Death Marches Aren't Worth It
Imagine you’re a manager on a large software project. You’ve got about a month to go before the intended deadline and your team appears to need at least 3 more months before being done. What do you do?
Many come under the temptation to start a so called “death march”. It essentially means having folks work as many hours as possible: nights, weekends, whenever. After all, if a developer can get a certain amount of work done in 40 hours a week, then they should be able to get three times as much done in 120 hours a week right?
Not. Even. Close.
I used to love the idea of working long hours. For some reason I thought it would make me a better developer and a better person. Couldn’t tell you how I got this impression, but it was there. I had romanticized the notion of being the hardest worker possible.
That belief ended on one release in the second year of my career. I had spent 2 days, 14 hours each day, working on this one enhancement for a feature. It was at the tail end of the project and this really needed to get done. I was ecstatic that I made it a day early. It was time to go home and get some sleep.
I reviewed my work the next morning since there was time to make sure things were polished. To my horror, I realized my work was mostly garbage. What worked the previous day was due to luck. The code had a nasty race condition in it. The cause was embedded in the design so it wasn’t going to be an easy fix. The only solution here was to rewrite everything I had done in 28 hours and I only had a day to do it.
I was done in two hours. The new code was better in every way. It was easier to read. It was less likely to have bugs. It ran faster and provided a better user experience. It used none of the work I had done in the previous two days.
Software development isn’t a mindless rote task. It requires critical thinking, careful planning, and no small amount of creativity. Fatigue affects all of those things.
Fatigued developers are going to be focused on doing what it takes to get some rest. That means doing the bare minimum required of them. They don’t speak up if they see a hole in the product requirements. That would only delay rest.
They don’t explore better alternatives to their current implementation approach. That would only delay rest.
They don’t test their code as well either. Finding bugs would only delay rest.
Fatigued developers are focused on what’s in front of them and only what’s in front of them. The quality of their work isn’t a concern. They don’t care about taking on technical debt. They care about getting sleep. This mentality doesn’t benefit the developers. It doesn’t benefit their team. And it certainly doesn’t benefit the users.

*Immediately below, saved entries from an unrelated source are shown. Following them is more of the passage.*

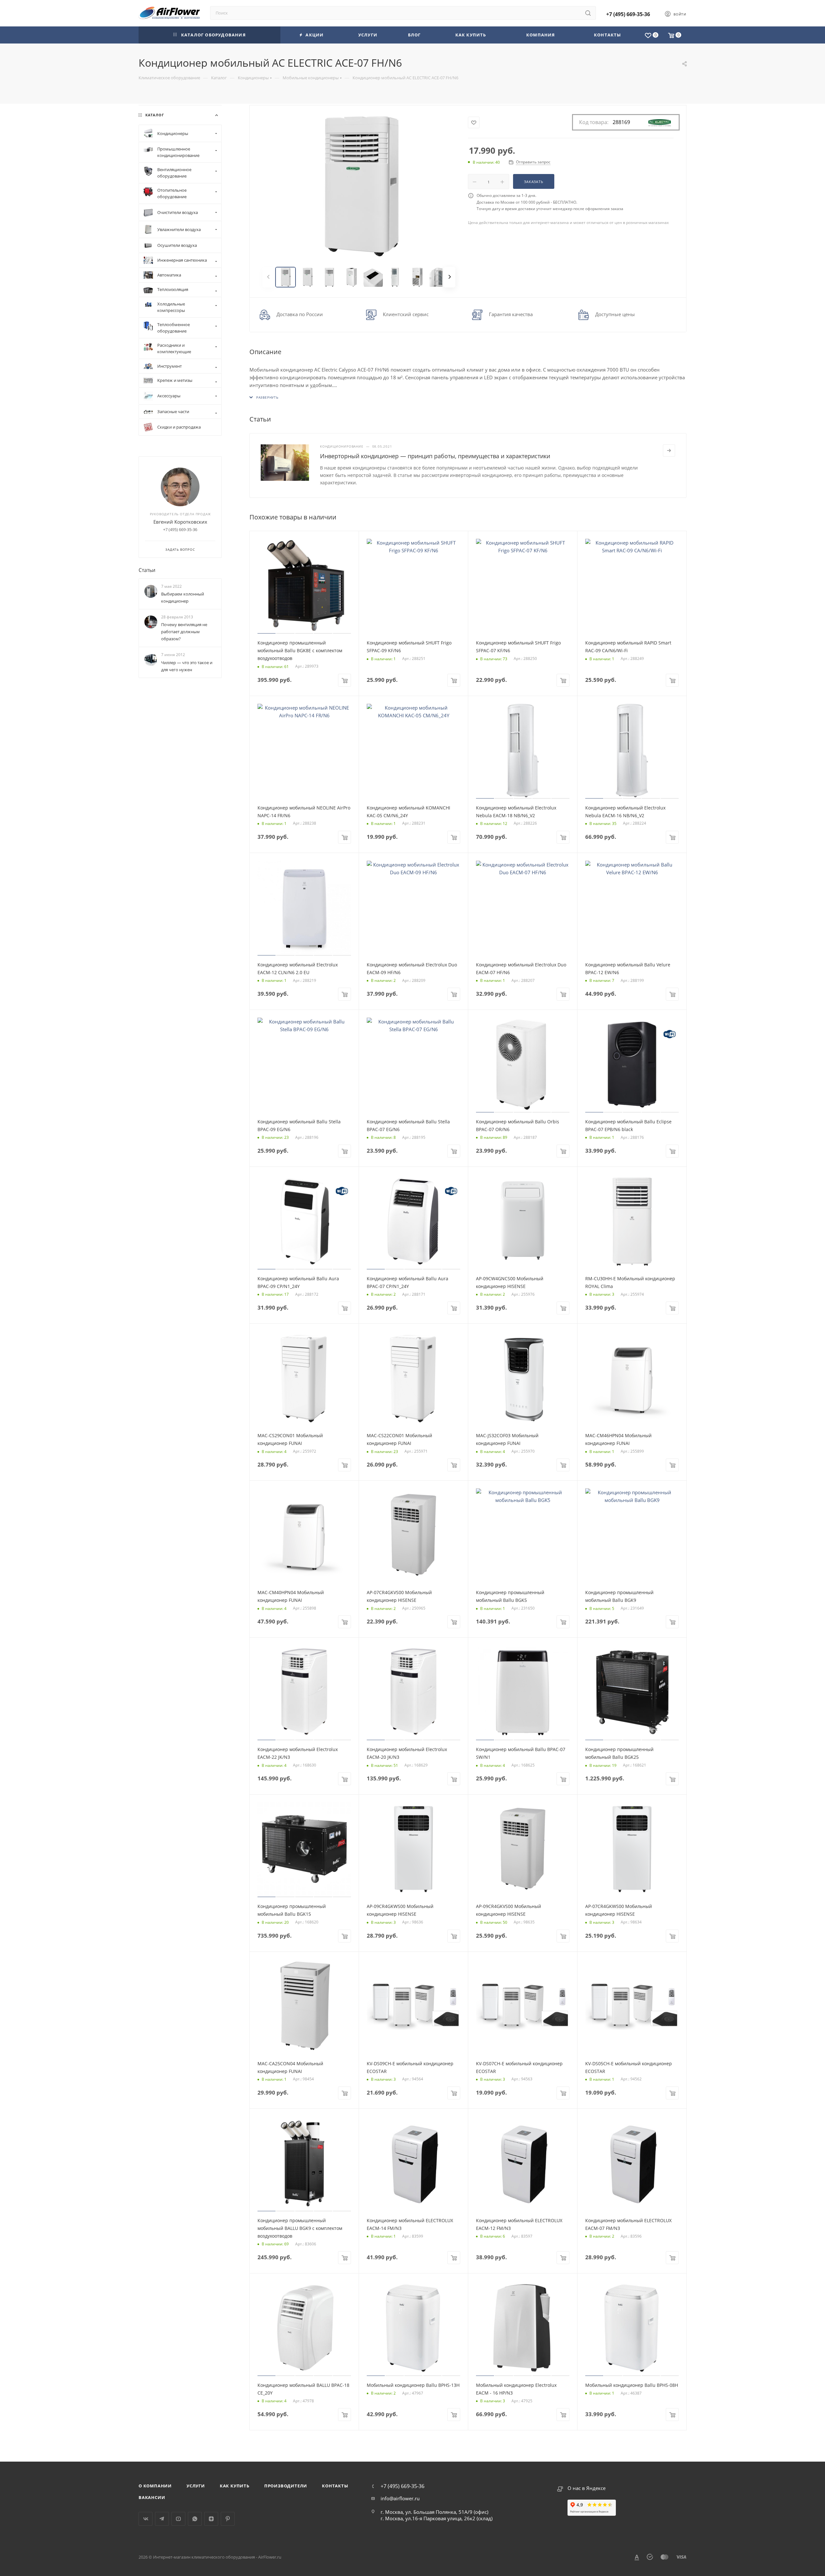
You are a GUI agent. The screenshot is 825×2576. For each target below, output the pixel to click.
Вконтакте (145, 2519)
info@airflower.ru (400, 2498)
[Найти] (588, 13)
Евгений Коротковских (180, 521)
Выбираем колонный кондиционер (182, 597)
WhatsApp (195, 2519)
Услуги (196, 2486)
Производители (285, 2486)
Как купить (234, 2486)
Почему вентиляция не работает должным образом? (184, 632)
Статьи (147, 570)
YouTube (178, 2519)
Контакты (335, 2486)
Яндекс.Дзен (211, 2519)
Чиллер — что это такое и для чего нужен (186, 666)
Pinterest (228, 2519)
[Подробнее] (669, 450)
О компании (155, 2486)
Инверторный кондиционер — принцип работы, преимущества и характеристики (435, 456)
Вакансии (152, 2497)
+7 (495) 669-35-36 (628, 14)
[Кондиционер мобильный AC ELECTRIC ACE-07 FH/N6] (359, 186)
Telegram (162, 2519)
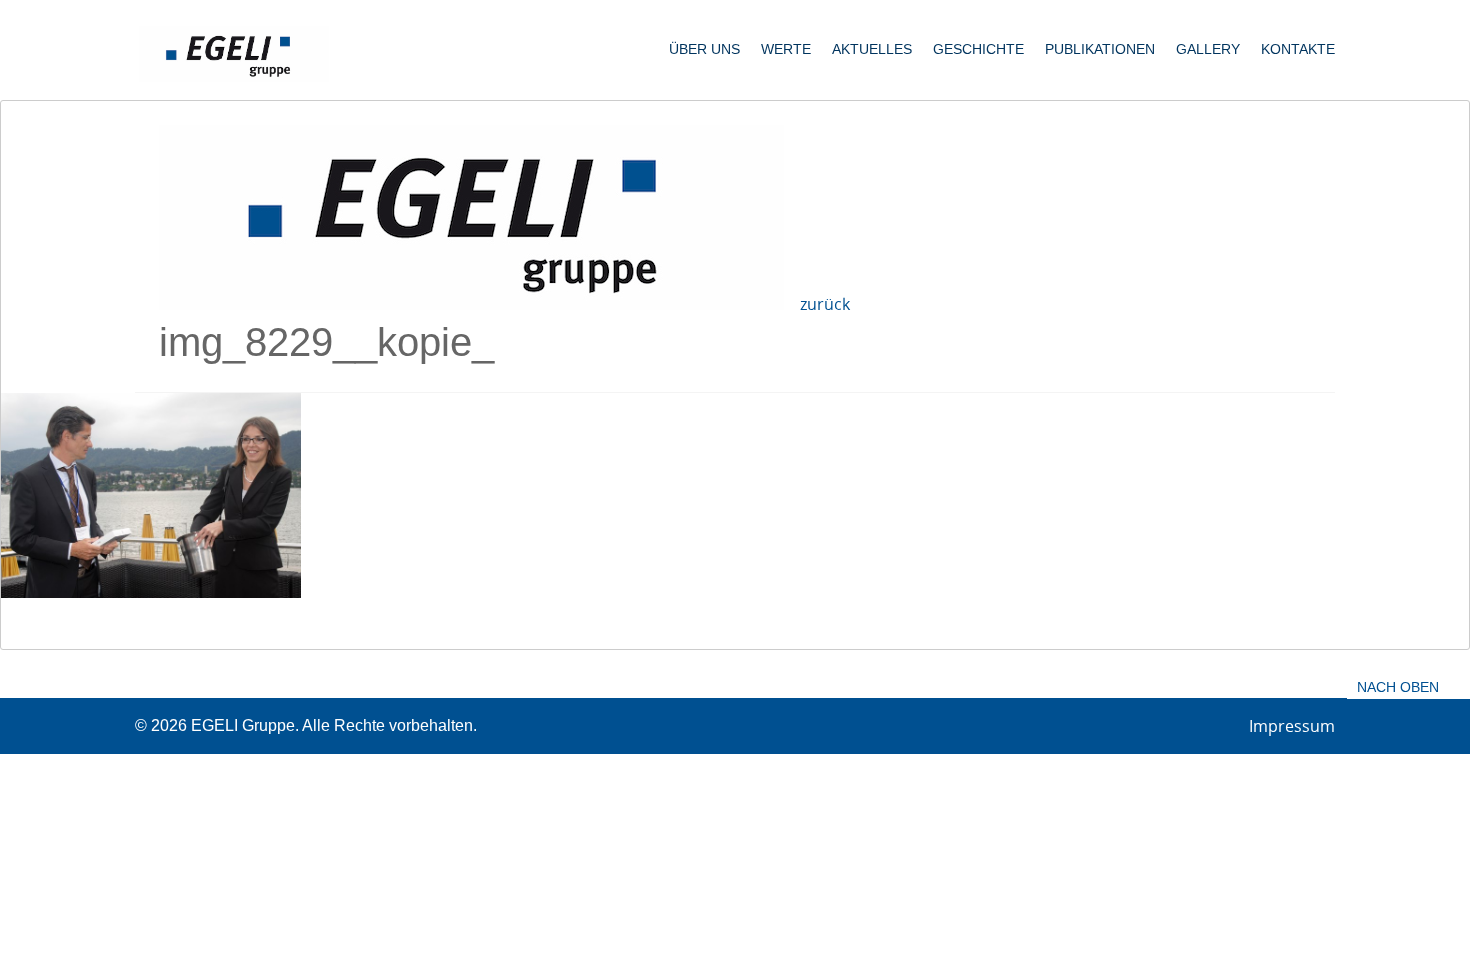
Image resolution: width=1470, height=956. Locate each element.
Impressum (1292, 726)
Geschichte (978, 49)
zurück (825, 304)
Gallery (1208, 49)
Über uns (704, 49)
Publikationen (1100, 49)
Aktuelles (872, 49)
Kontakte (1298, 49)
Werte (786, 49)
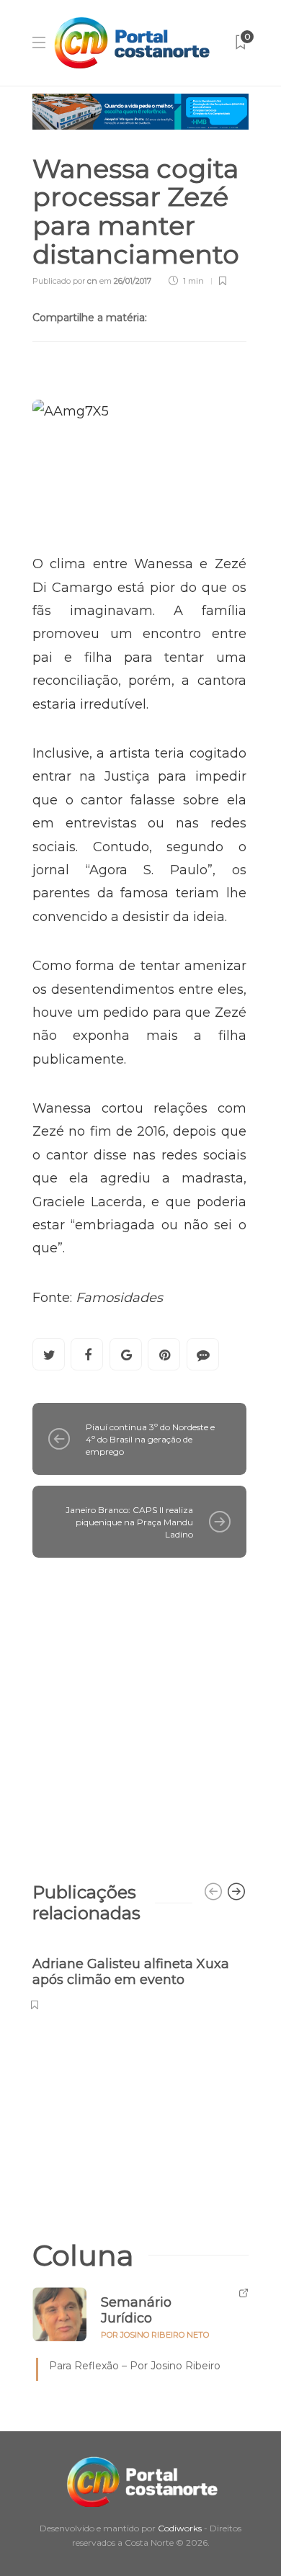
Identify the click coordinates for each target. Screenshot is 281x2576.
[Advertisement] (140, 1712)
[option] (139, 1975)
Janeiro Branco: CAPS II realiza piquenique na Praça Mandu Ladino (129, 1522)
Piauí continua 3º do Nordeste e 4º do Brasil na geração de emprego (150, 1439)
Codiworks (180, 2528)
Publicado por (64, 281)
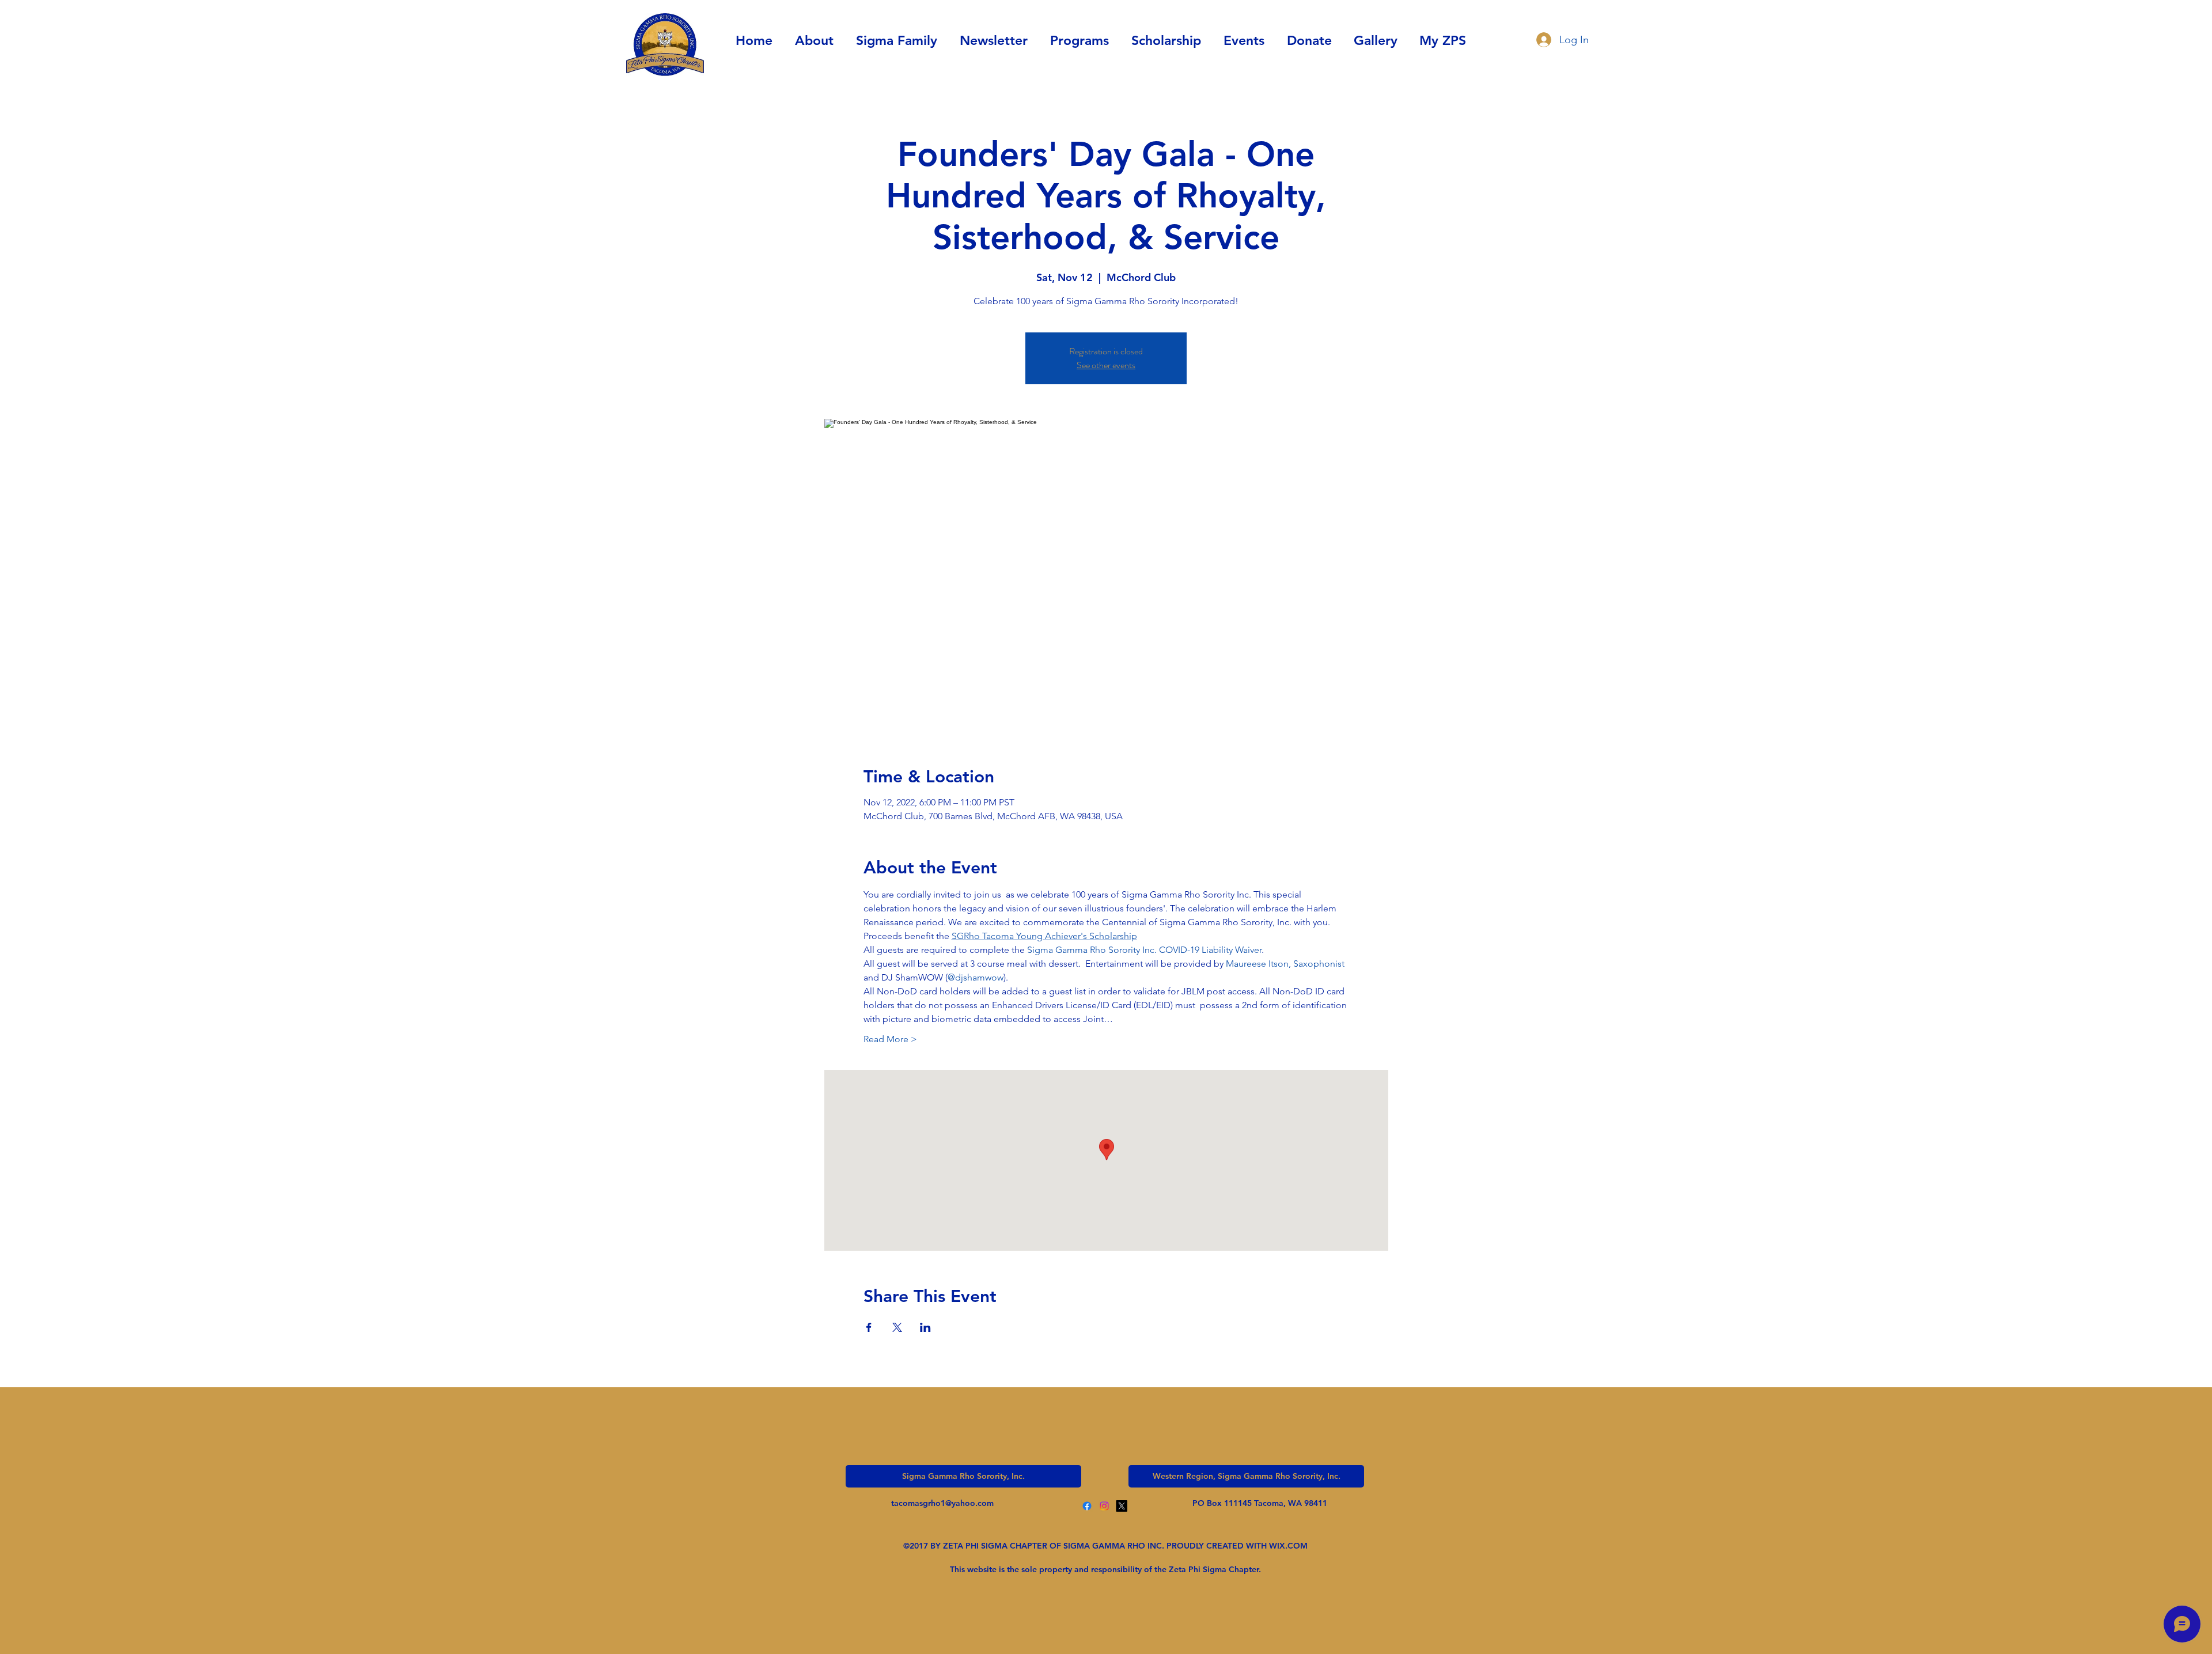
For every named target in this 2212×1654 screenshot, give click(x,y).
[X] (1121, 1506)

Death marches can be avoided though. Good prioritization of work will ensure that the most important things are worked on first. Frequent communication will bring to light when some things are taking much longer than expected. That enables communication about what tasks may need to be cut or may no longer be worth the investment in time. Cutting tasks is almost inevitable when deadlines are fixed.
The most important factor in avoiding death marches is having the will to not treat it as an option. That can be hard. Why cut anything out of the product? Having everything is better than having only some things!
That isn’t the choice available though.
I once knew a 5 person development team that had spent a full 5 days, including the weekend, on a single critical bug. The issue ended up being a single letter was lower case instead of capital. That’s 25 person days spent on something that should have taken less than a minute to fix.
These weren’t bad developers either. They were just tired. They had been crunching for months to make a fixed deadline. Their fatigue made it exponentially more difficult for them to solve the simplest of issues. The end result was this bug prevented them from finishing a bunch of other features that were important for the product. Instead of cutting features ahead of time in an organized manner that prioritized the most important things, features were cut by default when time simply ran out.
The choice to take on a death march or not is not whether you can have everything or only some of the things you want. The choice is whether you want to be able to choose what you want in the product or leave it to chance. Death marches guarantee that the features you end up with are determined by chance.
Avoiding death marches isn’t just an issue about treating employees well. Avoiding death marches is about delivering the best product possible.